The new TdwsRttiConnector components exposes a new RttiVariant type to DWScript, which can be used to dynamically read and write fields/properties, or call methods of any RTTI-exposed Delphi type. You can use it to update or “bind” component properties, with the full power of DWS to draw upon in case of need. For instance:

For instance:

var f := ConnectForm('Form1');
f.Label1.Caption := 'Hello ' + f.Edit1.Text;

with ConnectForm() being a function that allows connecting to any TForm registered in the main TApplication, its implementation looks like

var
   c : TComponent;
begin
   c:=Application.FindComponent(Info.ParamAsString[0]);
   if not (c is TForm) then
      Info.ResultAsVariant:=Null
   else Info.ResultAsVariant:=TdwsRTTIVariant.FromObject(c);
end;

So essentially, to expose any instance as an RttiVariant, you just have to pass the result  TdwsRTTIVariant.FromObject() to a script, be it via as function result, a TdwsUnit-based instance or variable, directly via IInfo, etc. choose your poison.

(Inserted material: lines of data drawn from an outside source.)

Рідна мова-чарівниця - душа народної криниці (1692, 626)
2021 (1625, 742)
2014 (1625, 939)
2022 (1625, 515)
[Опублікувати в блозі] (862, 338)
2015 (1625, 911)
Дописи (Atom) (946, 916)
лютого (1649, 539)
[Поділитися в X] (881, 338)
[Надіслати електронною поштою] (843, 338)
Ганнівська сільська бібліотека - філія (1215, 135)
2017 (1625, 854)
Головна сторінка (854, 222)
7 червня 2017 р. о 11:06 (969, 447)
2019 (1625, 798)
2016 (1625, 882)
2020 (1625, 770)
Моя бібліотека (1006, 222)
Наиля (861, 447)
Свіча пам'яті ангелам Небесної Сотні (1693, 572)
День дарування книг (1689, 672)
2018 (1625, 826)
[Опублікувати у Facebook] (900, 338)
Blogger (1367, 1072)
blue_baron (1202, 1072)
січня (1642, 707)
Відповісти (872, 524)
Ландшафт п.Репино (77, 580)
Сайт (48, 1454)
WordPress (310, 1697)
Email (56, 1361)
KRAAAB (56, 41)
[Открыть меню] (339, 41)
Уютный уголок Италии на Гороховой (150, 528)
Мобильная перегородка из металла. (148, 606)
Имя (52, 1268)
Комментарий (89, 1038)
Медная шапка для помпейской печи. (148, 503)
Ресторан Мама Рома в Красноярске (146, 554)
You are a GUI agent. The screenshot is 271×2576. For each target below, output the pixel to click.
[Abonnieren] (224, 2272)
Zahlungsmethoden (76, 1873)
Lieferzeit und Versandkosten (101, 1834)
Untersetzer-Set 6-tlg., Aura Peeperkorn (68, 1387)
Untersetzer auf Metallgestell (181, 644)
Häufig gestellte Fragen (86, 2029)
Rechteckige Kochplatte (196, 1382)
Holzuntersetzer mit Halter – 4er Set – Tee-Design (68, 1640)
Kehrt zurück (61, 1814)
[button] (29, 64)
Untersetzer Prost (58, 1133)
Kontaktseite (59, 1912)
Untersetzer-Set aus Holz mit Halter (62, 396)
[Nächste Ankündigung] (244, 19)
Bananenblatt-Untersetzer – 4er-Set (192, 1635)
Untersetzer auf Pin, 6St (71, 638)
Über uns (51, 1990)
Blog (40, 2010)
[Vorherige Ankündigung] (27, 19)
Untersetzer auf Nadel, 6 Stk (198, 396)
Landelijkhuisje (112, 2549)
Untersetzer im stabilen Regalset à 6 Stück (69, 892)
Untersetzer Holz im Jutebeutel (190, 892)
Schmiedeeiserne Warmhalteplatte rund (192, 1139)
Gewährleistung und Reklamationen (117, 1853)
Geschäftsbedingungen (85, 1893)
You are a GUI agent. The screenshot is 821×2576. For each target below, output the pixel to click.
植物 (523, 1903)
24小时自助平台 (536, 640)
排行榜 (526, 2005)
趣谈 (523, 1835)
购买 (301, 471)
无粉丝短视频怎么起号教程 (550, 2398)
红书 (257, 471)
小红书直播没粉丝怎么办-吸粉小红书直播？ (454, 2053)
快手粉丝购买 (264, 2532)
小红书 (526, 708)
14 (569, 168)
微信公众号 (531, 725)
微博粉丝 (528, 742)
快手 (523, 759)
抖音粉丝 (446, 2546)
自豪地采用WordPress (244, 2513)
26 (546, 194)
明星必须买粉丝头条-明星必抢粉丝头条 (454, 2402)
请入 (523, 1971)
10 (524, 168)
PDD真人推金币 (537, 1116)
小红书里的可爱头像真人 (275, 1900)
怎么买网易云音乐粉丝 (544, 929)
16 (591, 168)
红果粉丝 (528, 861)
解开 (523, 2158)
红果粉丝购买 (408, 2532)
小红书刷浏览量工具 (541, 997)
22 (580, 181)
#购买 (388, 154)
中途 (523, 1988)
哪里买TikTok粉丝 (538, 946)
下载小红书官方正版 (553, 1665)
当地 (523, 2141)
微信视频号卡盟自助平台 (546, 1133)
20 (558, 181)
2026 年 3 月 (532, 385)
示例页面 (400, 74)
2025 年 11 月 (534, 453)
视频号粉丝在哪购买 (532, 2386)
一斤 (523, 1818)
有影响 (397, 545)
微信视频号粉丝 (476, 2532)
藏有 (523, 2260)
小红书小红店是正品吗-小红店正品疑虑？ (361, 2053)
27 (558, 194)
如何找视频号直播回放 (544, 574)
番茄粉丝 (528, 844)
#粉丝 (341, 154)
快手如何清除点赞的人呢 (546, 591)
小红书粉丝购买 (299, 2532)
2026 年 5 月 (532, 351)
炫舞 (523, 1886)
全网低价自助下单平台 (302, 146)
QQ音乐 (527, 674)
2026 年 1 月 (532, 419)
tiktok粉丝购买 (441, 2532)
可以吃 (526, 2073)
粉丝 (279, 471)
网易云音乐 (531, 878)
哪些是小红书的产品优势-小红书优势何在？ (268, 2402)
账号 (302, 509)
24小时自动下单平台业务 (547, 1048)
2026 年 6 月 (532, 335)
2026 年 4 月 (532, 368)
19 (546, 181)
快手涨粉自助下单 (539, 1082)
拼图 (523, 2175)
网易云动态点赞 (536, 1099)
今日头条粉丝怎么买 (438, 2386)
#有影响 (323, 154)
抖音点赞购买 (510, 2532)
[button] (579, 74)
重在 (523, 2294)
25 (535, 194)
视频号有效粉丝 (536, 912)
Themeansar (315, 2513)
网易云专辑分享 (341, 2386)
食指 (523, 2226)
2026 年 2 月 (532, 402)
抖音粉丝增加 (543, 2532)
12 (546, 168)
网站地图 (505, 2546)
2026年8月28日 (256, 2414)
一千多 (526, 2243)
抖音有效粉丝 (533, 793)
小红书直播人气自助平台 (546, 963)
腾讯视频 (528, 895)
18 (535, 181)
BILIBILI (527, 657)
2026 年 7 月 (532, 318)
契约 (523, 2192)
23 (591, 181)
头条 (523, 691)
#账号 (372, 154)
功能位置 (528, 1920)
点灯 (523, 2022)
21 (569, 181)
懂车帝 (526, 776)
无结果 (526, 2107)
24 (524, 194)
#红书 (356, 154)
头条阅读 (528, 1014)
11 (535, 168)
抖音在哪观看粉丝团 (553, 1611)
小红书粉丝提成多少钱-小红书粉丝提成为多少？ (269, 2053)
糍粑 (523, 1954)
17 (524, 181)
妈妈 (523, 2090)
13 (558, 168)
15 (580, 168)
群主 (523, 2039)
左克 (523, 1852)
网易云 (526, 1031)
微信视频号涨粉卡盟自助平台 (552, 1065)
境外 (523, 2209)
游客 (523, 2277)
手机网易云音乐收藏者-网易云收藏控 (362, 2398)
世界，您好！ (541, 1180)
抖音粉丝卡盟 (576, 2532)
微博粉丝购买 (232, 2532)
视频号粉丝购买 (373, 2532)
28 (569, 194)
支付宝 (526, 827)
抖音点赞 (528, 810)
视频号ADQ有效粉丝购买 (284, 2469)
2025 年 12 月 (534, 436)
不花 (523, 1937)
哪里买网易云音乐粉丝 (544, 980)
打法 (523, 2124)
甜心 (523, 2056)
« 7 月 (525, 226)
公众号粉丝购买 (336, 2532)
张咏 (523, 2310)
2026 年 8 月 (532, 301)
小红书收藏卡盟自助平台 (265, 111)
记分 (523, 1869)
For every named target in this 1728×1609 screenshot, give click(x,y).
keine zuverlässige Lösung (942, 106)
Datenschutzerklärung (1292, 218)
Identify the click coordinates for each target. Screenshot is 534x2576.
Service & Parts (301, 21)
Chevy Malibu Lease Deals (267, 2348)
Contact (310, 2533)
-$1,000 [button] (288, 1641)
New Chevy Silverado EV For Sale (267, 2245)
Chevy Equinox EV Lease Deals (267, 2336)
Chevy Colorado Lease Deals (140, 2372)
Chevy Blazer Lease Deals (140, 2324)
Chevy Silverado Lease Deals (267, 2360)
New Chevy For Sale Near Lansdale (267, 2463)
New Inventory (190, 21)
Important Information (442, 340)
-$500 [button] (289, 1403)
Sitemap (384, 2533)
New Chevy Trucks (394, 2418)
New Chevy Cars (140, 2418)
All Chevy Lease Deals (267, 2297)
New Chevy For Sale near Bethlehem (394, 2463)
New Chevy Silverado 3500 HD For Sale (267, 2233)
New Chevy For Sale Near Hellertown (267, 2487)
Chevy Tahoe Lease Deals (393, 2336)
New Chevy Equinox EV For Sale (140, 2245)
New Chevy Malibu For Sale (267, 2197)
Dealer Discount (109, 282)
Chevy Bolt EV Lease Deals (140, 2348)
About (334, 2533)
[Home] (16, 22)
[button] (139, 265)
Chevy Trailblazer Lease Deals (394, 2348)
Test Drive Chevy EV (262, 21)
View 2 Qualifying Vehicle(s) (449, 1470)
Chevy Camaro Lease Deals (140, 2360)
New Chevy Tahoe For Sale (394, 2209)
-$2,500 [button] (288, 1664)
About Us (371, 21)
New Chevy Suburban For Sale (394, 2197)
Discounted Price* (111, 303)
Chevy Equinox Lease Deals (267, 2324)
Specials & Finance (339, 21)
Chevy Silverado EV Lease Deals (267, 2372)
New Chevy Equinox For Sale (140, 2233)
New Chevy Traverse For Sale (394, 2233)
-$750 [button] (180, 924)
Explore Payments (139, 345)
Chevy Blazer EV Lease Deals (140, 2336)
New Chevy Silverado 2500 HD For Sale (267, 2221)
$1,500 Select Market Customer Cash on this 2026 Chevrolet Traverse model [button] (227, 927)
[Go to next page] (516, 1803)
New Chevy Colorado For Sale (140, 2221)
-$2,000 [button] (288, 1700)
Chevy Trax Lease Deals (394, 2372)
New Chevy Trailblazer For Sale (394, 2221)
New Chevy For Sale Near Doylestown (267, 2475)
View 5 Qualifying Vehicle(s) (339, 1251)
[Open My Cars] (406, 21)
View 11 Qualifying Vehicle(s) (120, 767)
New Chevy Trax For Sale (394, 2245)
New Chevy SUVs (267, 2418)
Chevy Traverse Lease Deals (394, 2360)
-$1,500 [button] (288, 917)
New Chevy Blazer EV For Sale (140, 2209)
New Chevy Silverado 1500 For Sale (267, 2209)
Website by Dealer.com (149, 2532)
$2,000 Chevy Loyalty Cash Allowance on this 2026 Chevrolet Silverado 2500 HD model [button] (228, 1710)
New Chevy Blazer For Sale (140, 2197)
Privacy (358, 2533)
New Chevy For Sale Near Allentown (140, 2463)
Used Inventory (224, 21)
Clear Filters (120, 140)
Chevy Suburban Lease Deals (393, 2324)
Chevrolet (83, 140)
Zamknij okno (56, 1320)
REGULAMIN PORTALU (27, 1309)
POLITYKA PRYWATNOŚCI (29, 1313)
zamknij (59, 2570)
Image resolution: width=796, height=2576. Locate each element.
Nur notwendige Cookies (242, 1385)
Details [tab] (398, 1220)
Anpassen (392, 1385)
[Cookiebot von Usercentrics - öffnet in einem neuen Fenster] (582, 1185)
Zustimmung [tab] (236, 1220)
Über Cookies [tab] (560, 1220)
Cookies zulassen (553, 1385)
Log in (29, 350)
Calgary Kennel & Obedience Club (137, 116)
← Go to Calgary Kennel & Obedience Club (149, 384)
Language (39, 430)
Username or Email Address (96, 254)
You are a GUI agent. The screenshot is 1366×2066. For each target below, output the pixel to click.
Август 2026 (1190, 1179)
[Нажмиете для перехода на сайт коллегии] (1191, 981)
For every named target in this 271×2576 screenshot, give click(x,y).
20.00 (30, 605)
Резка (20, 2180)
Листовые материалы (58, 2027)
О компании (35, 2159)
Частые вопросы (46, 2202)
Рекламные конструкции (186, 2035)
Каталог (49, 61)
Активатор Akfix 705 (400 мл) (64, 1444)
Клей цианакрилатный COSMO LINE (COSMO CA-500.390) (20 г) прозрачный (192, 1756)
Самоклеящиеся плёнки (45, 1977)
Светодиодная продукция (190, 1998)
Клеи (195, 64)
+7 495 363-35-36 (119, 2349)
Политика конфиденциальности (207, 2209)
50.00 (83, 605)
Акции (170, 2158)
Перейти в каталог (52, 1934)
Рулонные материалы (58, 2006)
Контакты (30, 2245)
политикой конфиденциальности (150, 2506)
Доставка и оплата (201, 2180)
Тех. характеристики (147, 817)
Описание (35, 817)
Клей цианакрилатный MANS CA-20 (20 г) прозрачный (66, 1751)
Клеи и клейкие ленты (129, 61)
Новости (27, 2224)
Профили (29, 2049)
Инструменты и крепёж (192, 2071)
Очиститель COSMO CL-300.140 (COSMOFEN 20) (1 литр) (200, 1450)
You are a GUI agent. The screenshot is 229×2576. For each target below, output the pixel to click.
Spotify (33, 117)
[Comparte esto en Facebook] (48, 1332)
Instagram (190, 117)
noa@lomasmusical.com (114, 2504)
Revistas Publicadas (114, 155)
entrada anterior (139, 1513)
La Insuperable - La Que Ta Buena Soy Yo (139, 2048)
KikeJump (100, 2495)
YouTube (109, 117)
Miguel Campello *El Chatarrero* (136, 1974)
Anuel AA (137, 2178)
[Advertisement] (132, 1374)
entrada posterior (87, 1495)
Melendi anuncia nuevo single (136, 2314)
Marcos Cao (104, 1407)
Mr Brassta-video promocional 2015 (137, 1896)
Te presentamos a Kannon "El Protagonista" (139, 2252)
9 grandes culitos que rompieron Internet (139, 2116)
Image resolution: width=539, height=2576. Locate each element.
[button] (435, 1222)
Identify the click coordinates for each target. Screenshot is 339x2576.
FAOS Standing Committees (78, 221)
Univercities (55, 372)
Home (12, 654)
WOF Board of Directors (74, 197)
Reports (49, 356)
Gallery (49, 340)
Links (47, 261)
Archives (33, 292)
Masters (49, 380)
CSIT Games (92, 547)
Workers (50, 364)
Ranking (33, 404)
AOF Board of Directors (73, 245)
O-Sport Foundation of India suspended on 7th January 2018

This offers a very lightweight approach to exposing instances to script, the drawbacks being of course that everything is resolved at runtime (no compile-time checks), and that everything goes through RTTI, which limits performance vs “heavier” forms of class and instance exposure in DWScript, and of course, breaks sandboxing.

Cooked RTTI Connectivity

To get some compile-time checks and leverage strong typing, you can however use the new DWS Connector qualifiers, which look like generics, f.i. if you were to go for a strict version of the above sample:

var f := RttiVariant<Forms.TForm> := ConnectForm('Form1');
var lbl := RttiVariant<StdCtrls.TLabel> := f.Label1;
var edt := RttiVariant<StdCtrls.TEdit> := f.Edit1;
lbl.Caption := 'Hello ' + edt.Text;

In that updated version, the script will be type-checked at compile-time, the only dynamic checks remaining being the binding one (to connect ‘Form1’ by name), but you could choose to remove it by exposing the instance directly to the script. All the rest is type-checked, and if for instance a user mistyped and extra ‘s’:

lbl.Captions := 'Hello ' + edt.Text;

then he would get a compile error about TLabel not having a Captions property. In the unqualified version, that would be a runtime error upon executing the offending line.

This being scripts, it still means you’ll have to type-check at runtime, but you can compile all the scripts present in the application to check for errors, the actual forms and components do not have to be up and running!